WHAT NEEDS TO BE DONE -> Present every line of the records below as a Markdown table with the columns "No." and "Text", numbering the rows in order and omitting blank lines.

>> START INFORMATION PROVIDED

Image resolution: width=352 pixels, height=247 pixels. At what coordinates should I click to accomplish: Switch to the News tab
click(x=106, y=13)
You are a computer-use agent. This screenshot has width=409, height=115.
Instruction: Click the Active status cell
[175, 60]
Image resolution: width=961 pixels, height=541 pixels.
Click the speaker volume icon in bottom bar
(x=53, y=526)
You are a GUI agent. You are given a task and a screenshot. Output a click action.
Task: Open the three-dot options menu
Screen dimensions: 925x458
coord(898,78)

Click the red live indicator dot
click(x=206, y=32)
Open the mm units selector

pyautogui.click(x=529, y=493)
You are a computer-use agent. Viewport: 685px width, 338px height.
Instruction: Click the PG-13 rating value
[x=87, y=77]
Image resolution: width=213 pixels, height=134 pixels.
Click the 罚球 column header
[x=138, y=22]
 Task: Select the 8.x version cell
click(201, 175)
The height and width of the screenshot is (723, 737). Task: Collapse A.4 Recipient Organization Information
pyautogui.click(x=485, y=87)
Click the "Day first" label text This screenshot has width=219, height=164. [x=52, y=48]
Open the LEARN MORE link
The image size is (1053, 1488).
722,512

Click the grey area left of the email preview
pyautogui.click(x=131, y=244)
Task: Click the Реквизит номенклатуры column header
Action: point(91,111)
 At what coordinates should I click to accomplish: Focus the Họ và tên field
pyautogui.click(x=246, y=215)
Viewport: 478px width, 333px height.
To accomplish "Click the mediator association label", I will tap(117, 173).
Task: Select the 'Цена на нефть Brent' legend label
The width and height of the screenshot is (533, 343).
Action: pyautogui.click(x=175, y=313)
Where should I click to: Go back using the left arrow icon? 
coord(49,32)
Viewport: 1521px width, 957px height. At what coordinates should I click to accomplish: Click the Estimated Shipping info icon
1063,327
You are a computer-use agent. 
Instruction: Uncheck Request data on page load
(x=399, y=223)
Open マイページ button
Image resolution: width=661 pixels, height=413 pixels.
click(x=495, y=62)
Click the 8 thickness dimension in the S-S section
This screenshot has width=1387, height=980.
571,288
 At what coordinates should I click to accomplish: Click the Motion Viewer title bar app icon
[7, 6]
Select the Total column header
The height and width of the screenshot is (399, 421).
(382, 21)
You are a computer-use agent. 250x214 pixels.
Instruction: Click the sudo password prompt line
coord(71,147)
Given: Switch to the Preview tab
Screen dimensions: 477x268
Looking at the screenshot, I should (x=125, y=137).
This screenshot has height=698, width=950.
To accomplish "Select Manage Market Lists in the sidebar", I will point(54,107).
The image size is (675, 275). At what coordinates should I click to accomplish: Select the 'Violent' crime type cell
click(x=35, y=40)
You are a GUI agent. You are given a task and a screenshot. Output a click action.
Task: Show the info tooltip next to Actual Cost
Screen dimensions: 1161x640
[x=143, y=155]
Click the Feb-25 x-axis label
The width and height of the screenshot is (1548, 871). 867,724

>> END INFORMATION PROVIDED

SOLUTION FOR THIS EXERCISE ->
| No. | Text |
|---|---|
| 1 | Image resolution: width=352 pixels, height=247 pixels. At what coordinates should I click to accomplish: Switch to the News tab |
| 2 | click(x=106, y=13) |
| 3 | You are a computer-use agent. This screenshot has width=409, height=115. |
| 4 | Instruction: Click the Active status cell |
| 5 | [175, 60] |
| 6 | Image resolution: width=961 pixels, height=541 pixels. |
| 7 | Click the speaker volume icon in bottom bar |
| 8 | (x=53, y=526) |
| 9 | You are a GUI agent. You are given a task and a screenshot. Output a click action. |
| 10 | Task: Open the three-dot options menu |
| 11 | Screen dimensions: 925x458 |
| 12 | coord(898,78) |
| 13 | Click the red live indicator dot |
| 14 | click(x=206, y=32) |
| 15 | Open the mm units selector |
| 16 | pyautogui.click(x=529, y=493) |
| 17 | You are a computer-use agent. Viewport: 685px width, 338px height. |
| 18 | Instruction: Click the PG-13 rating value |
| 19 | [x=87, y=77] |
| 20 | Image resolution: width=213 pixels, height=134 pixels. |
| 21 | Click the 罚球 column header |
| 22 | [x=138, y=22] |
| 23 |  Task: Select the 8.x version cell |
| 24 | click(201, 175) |
| 25 | The height and width of the screenshot is (723, 737). Task: Collapse A.4 Recipient Organization Information |
| 26 | pyautogui.click(x=485, y=87) |
| 27 | Click the "Day first" label text This screenshot has width=219, height=164. [x=52, y=48] |
| 28 | Open the LEARN MORE link |
| 29 | The image size is (1053, 1488). |
| 30 | 722,512 |
| 31 | Click the grey area left of the email preview |
| 32 | pyautogui.click(x=131, y=244) |
| 33 | Task: Click the Реквизит номенклатуры column header |
| 34 | Action: point(91,111) |
| 35 |  At what coordinates should I click to accomplish: Focus the Họ và tên field |
| 36 | pyautogui.click(x=246, y=215) |
| 37 | Viewport: 478px width, 333px height. |
| 38 | To accomplish "Click the mediator association label", I will tap(117, 173). |
| 39 | Task: Select the 'Цена на нефть Brent' legend label |
| 40 | The width and height of the screenshot is (533, 343). |
| 41 | Action: pyautogui.click(x=175, y=313) |
| 42 | Where should I click to: Go back using the left arrow icon?  |
| 43 | coord(49,32) |
| 44 | Viewport: 1521px width, 957px height. At what coordinates should I click to accomplish: Click the Estimated Shipping info icon |
| 45 | 1063,327 |
| 46 | You are a computer-use agent.  |
| 47 | Instruction: Uncheck Request data on page load |
| 48 | (x=399, y=223) |
| 49 | Open マイページ button |
| 50 | Image resolution: width=661 pixels, height=413 pixels. |
| 51 | click(x=495, y=62) |
| 52 | Click the 8 thickness dimension in the S-S section |
| 53 | This screenshot has width=1387, height=980. |
| 54 | 571,288 |
| 55 |  At what coordinates should I click to accomplish: Click the Motion Viewer title bar app icon |
| 56 | [7, 6] |
| 57 | Select the Total column header |
| 58 | The height and width of the screenshot is (399, 421). |
| 59 | (382, 21) |
| 60 | You are a computer-use agent. 250x214 pixels. |
| 61 | Instruction: Click the sudo password prompt line |
| 62 | coord(71,147) |
| 63 | Given: Switch to the Preview tab |
| 64 | Screen dimensions: 477x268 |
| 65 | Looking at the screenshot, I should (x=125, y=137). |
| 66 | This screenshot has height=698, width=950. |
| 67 | To accomplish "Select Manage Market Lists in the sidebar", I will point(54,107). |
| 68 | The image size is (675, 275). At what coordinates should I click to accomplish: Select the 'Violent' crime type cell |
| 69 | click(x=35, y=40) |
| 70 | You are a GUI agent. You are given a task and a screenshot. Output a click action. |
| 71 | Task: Show the info tooltip next to Actual Cost |
| 72 | Screen dimensions: 1161x640 |
| 73 | [x=143, y=155] |
| 74 | Click the Feb-25 x-axis label |
| 75 | The width and height of the screenshot is (1548, 871). 867,724 |